China said on Thursday it had lodged a formal protest with the United States after US lawmakers passed a resolution defending Taiwan.

world Updated: Mar 26, 2009 12:46 IST

China said on Thursday it had lodged a formal protest with the United States after US lawmakers passed a resolution defending Taiwan.

A day after urging Washington to acknowledge the island as part of Chinese territory, the foreign ministry said the congressional resolution "ignored the resolute opposition of the Chinese side."

"The Chinese side expresses its strong dissatisfaction and has made solemn representations with the US side," spokesman Qin Gang said in a statement that was posted overnight on the foreign ministry's website.

The US Congress passed a resolution on Tuesday vowing "unwavering commitment" to Taiwan's security and calling the 1979 Taiwan Relations Act a "cornerstone" of US policy.

The law requires the United States to uphold Taiwan's capability to defend itself and to provide the island "arms of a defensive character."

Congress passed the Taiwan Relations Act when then president Jimmy Carter shifted US recognition to Beijing from Taipei, where China's nationalists had fled 30 years earlier after losing a civil war to the communists.

China considers Taiwan a rebel province awaiting reunification, by force if necessary.

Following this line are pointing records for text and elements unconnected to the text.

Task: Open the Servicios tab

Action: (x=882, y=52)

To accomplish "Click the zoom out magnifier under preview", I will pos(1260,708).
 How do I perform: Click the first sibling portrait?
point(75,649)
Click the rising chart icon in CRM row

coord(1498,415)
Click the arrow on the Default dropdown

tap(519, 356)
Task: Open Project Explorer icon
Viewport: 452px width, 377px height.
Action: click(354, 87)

"The Chinese government and people from the very beginning have opposed the so-called Taiwan Relations Act since it was unilaterally passed," Qin said.

"We urge the United States to... stop the wrongful act of using the Taiwan issue to interfere in China's internal affairs."

Fan Liqing, a spokeswoman for China's cabinet-level Taiwan Affairs Office, said on Wednesday that the United States should accept Taiwan as part of China in line with diplomatic documents signed between the two nations.

Taiwan has been a frequent source of tensions between China and the United States since relations between the two were established.

However, ties between Taiwan itself and China have eased since last year, when the Beijing-friendly May Ying-jeou was elected president vowing to focus on trade rather than confrontation with Beijing.